■ Task directions
Each line from the one that holds "The height and" to the end of the records is to be retyped exactly. Pictures are not part of the copy.

■ Working data
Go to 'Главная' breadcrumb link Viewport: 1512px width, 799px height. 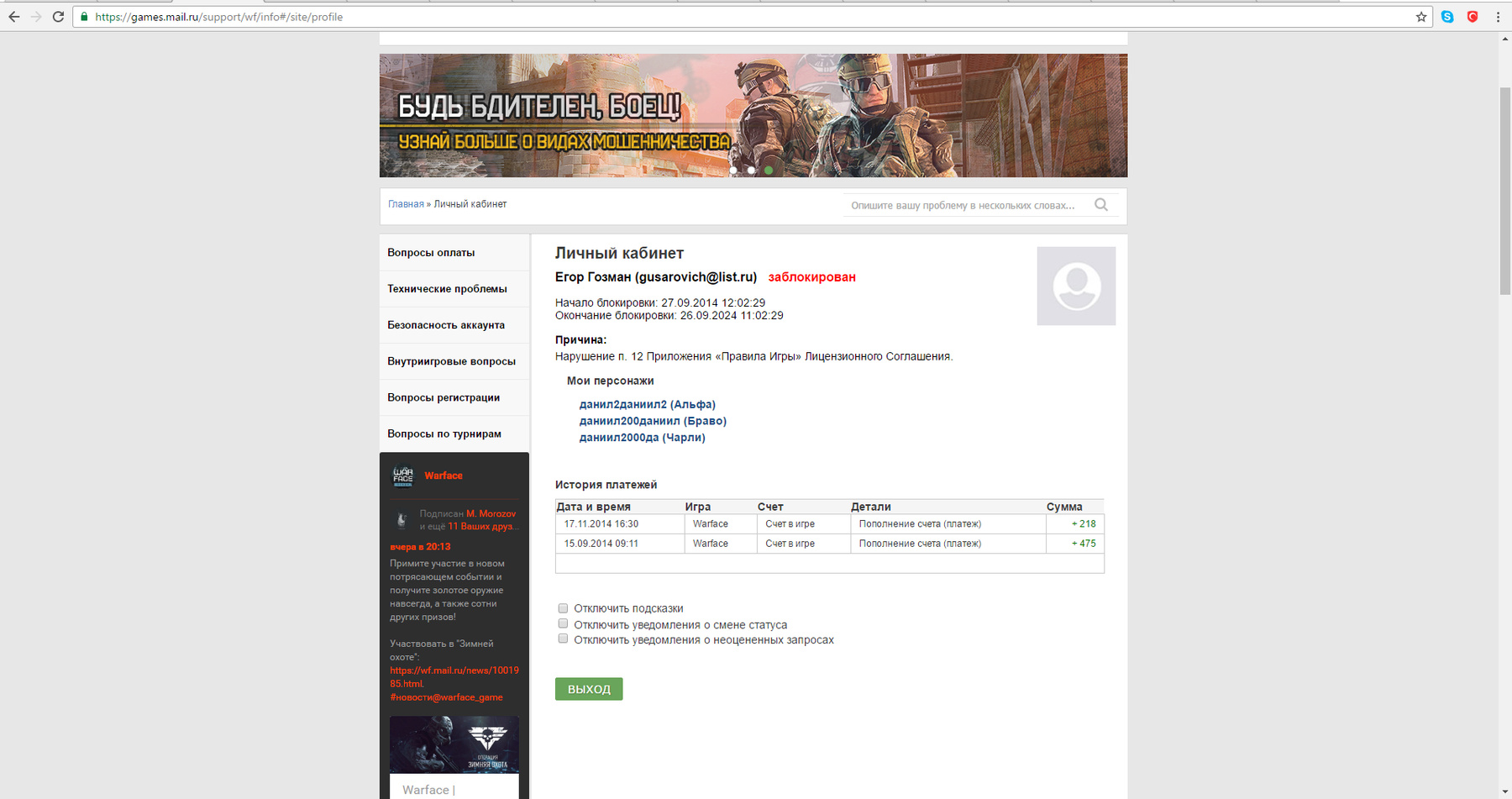click(x=406, y=204)
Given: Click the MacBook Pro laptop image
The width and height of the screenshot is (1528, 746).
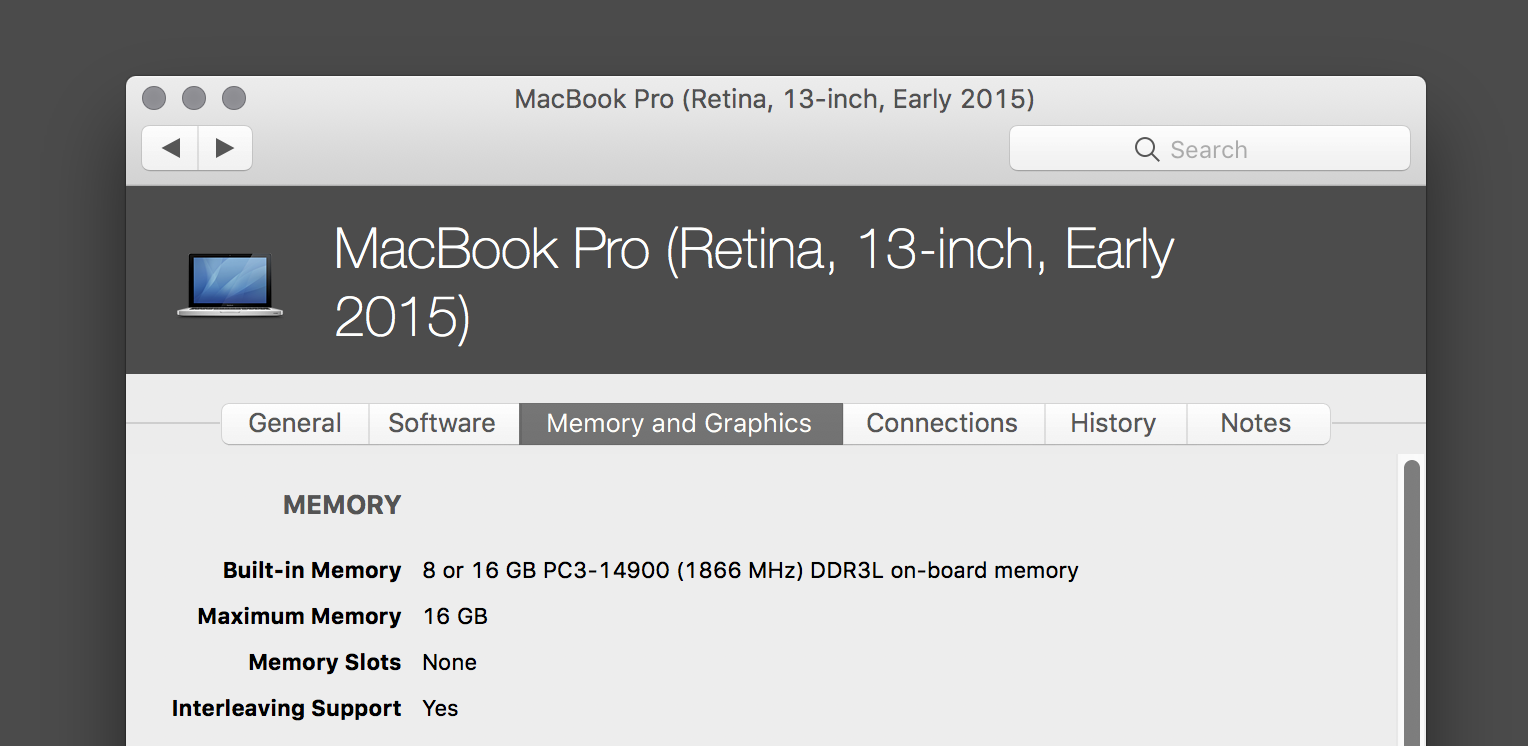Looking at the screenshot, I should click(x=230, y=285).
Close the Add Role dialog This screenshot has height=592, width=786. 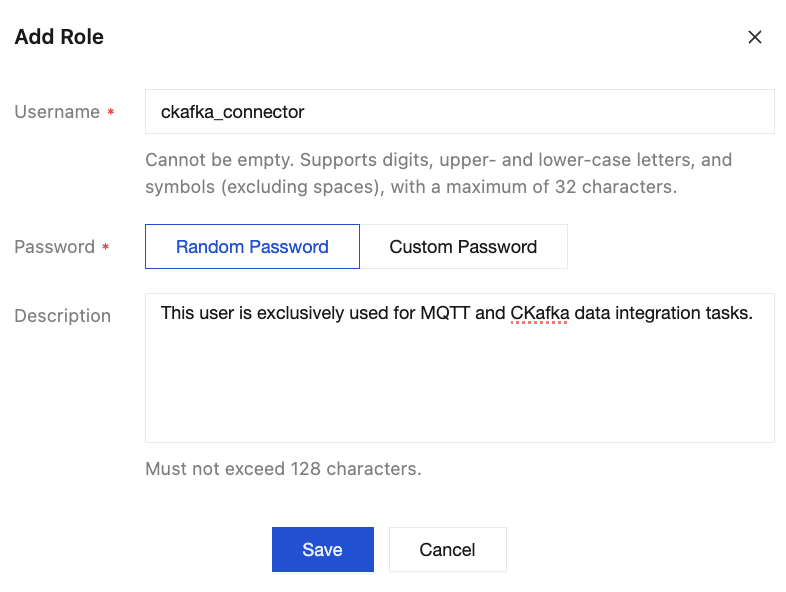[x=755, y=37]
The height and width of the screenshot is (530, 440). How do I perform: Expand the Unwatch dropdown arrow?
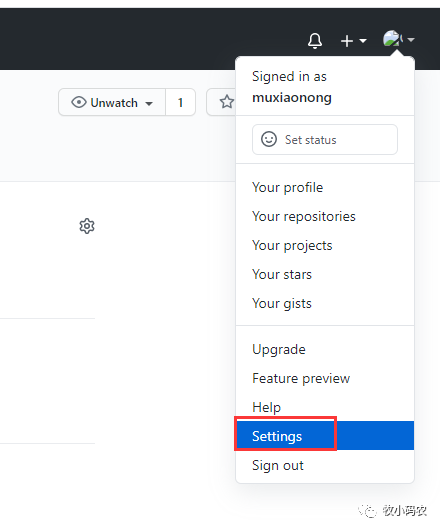(149, 103)
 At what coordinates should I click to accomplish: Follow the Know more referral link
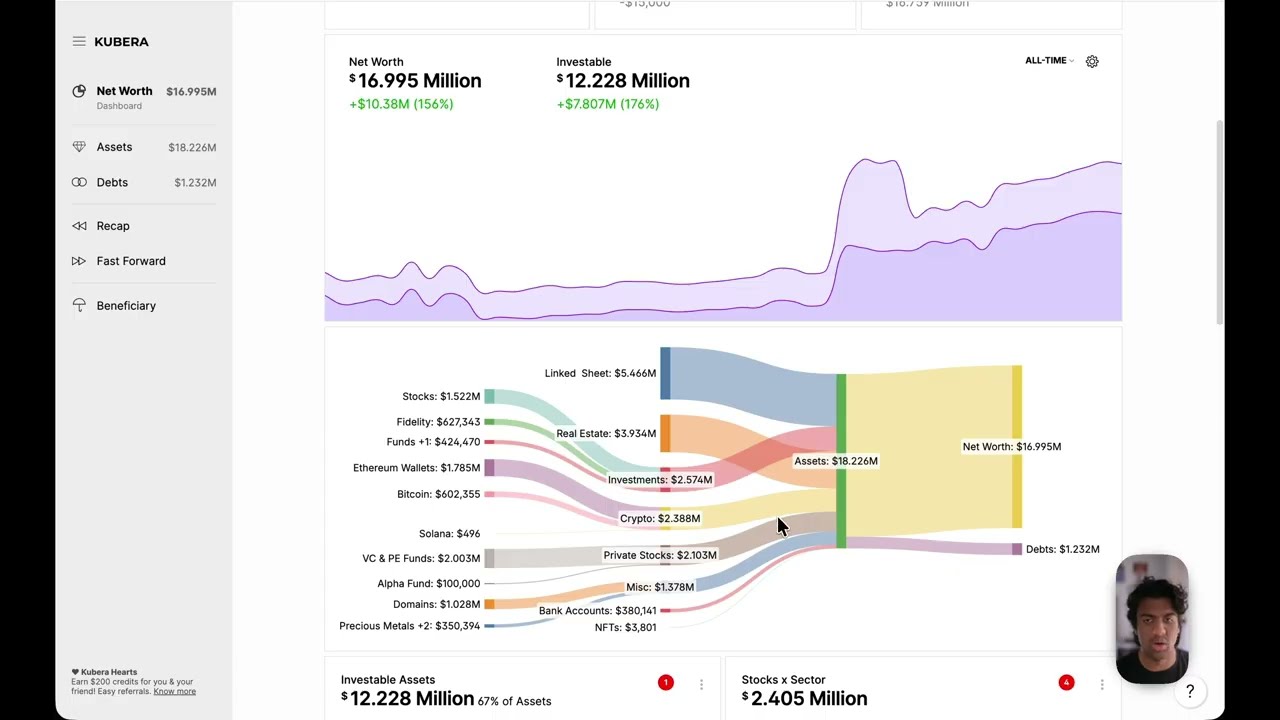point(174,691)
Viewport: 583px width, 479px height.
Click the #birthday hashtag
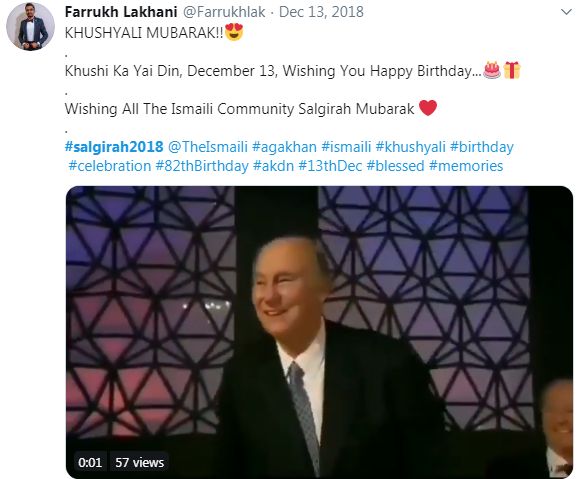coord(482,147)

■ Answer to the problem
The height and width of the screenshot is (530, 440). How do I perform: Expand the Unwatch dropdown arrow?
(149, 103)
 At what coordinates should I click to accomplish: Follow the Know more referral link
point(174,691)
Viewport: 583px width, 479px height.
Click the #birthday hashtag
coord(482,147)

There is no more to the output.